Zeigedatensätze für Screenshots und Seiten
..........
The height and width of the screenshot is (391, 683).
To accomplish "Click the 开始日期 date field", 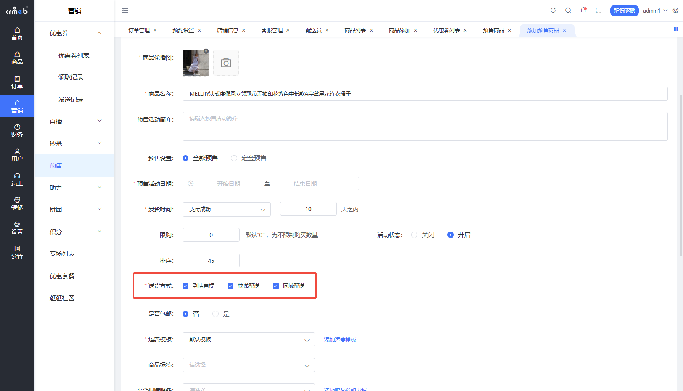I will (229, 184).
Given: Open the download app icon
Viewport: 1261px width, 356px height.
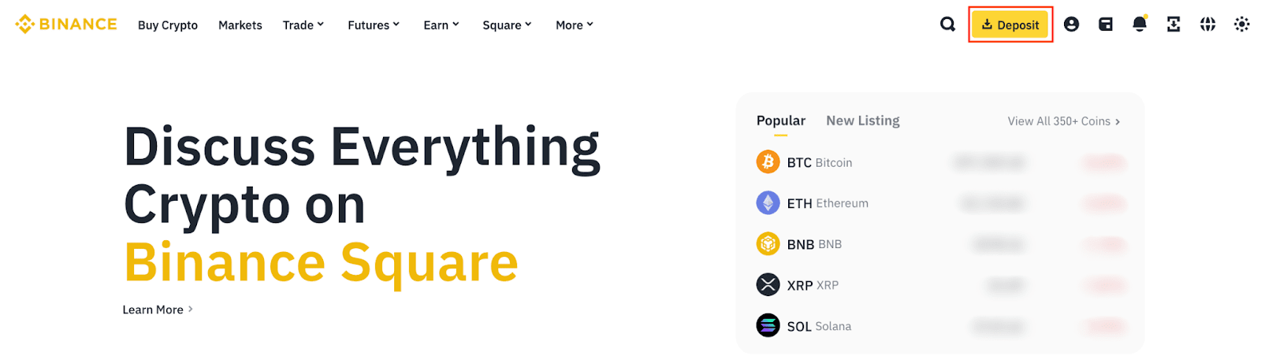Looking at the screenshot, I should point(1174,24).

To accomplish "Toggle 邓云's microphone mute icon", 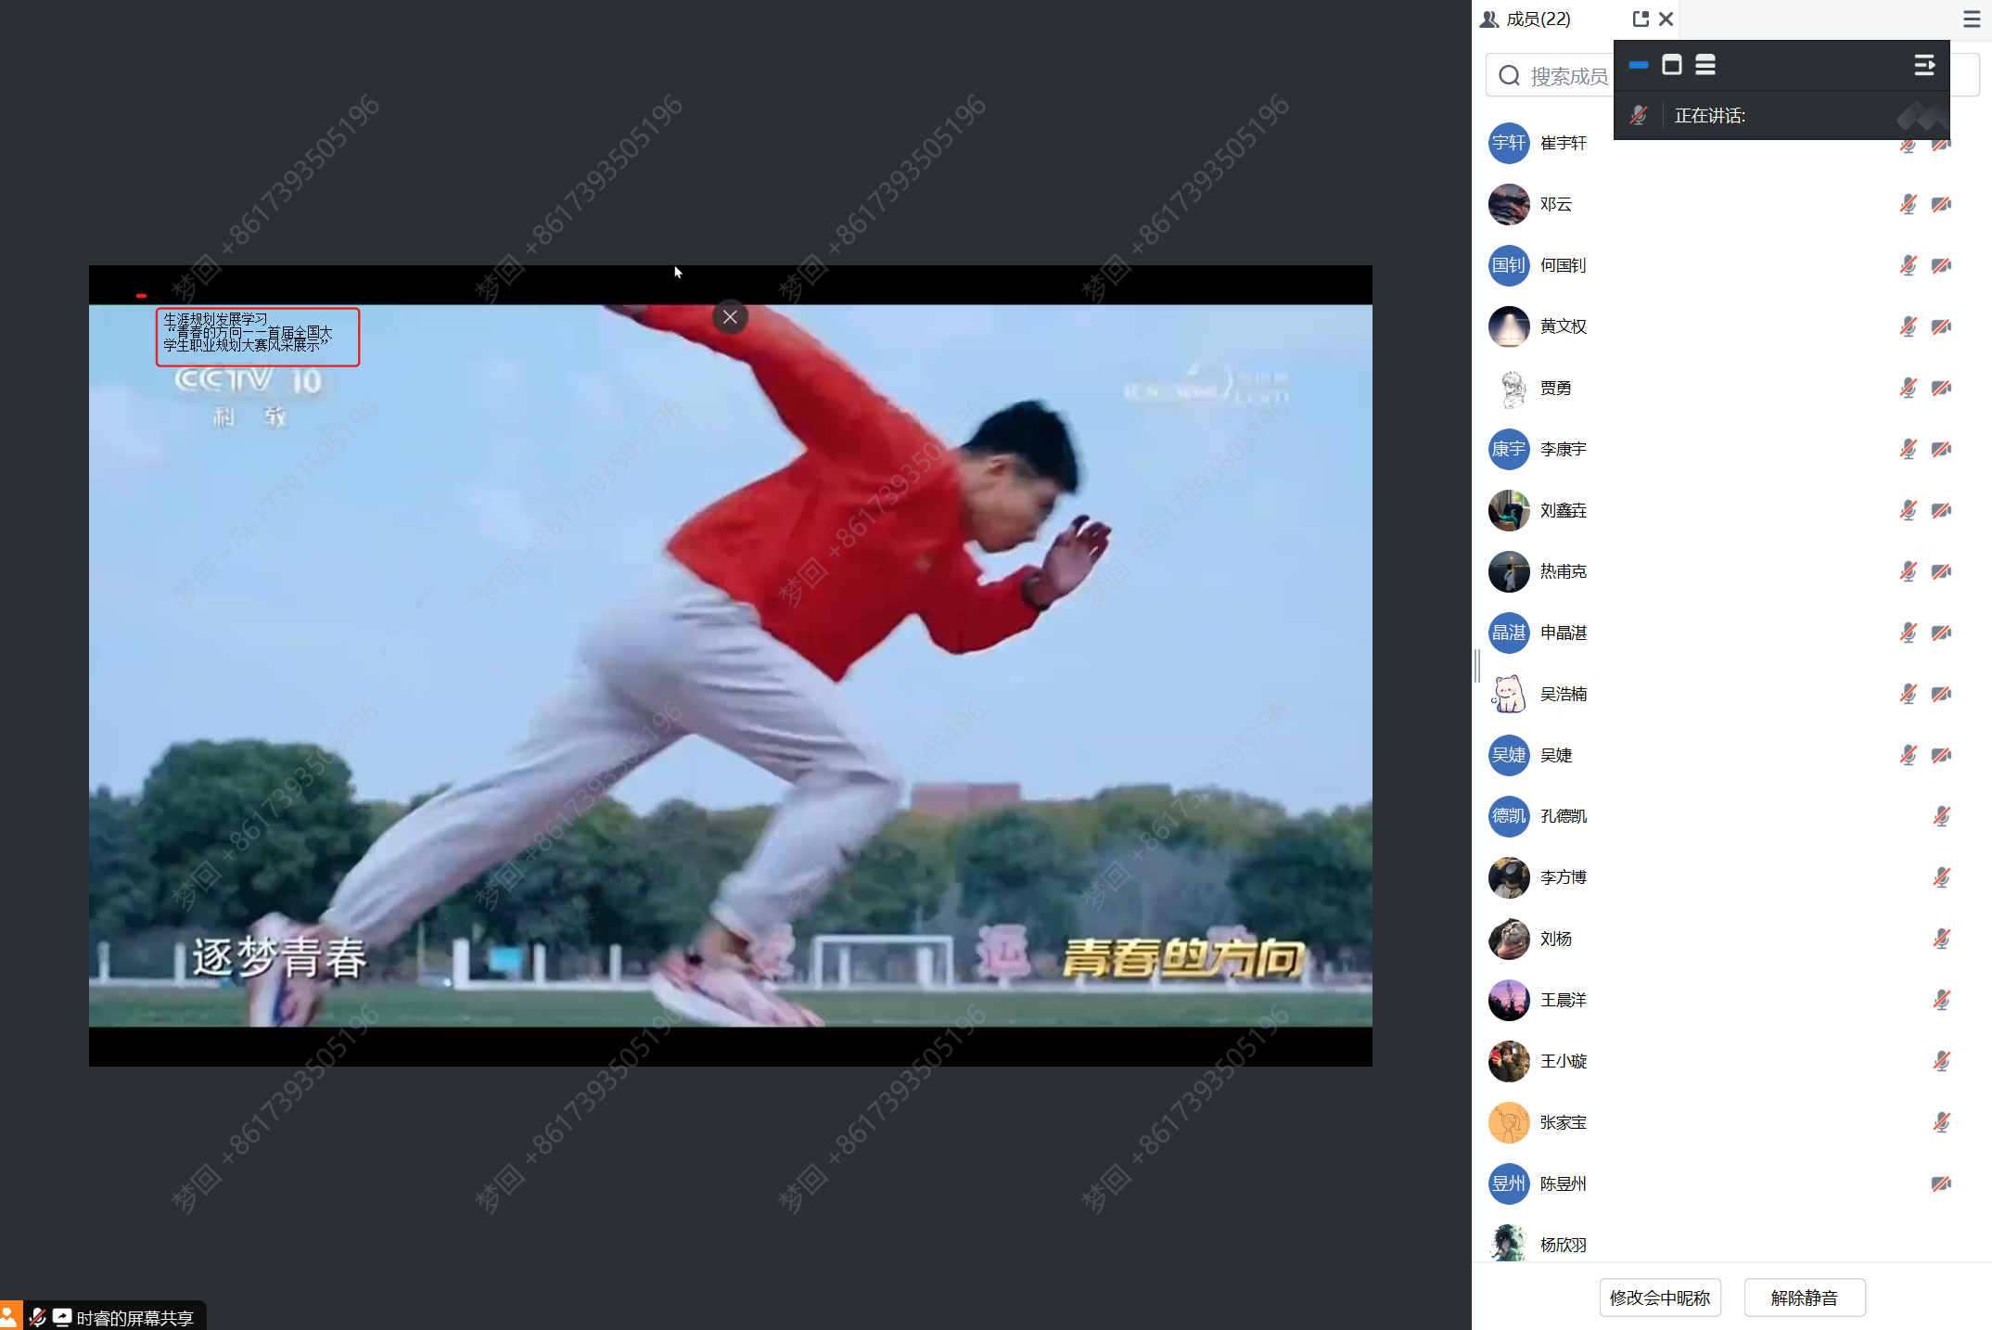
..........
## AUSZUFÜHRENDE AUFGABE
Überführen Sie den Abschnitt von der Zeile mit "Given: Open the download app icon" bis einschließlich zum Ende der Zeilen in eine JSON-Liste von Zeichenketten, eine pro Zeile und ohne Leerzeilen. Lassen Sie die Bilder in der Antwort weg.

## ERGEBNIS UNTEN
[
  "Given: Open the download app icon",
  "Viewport: 1261px width, 356px height.",
  "Looking at the screenshot, I should point(1174,24).",
  "To accomplish \"Toggle 邓云's microphone mute icon\", "
]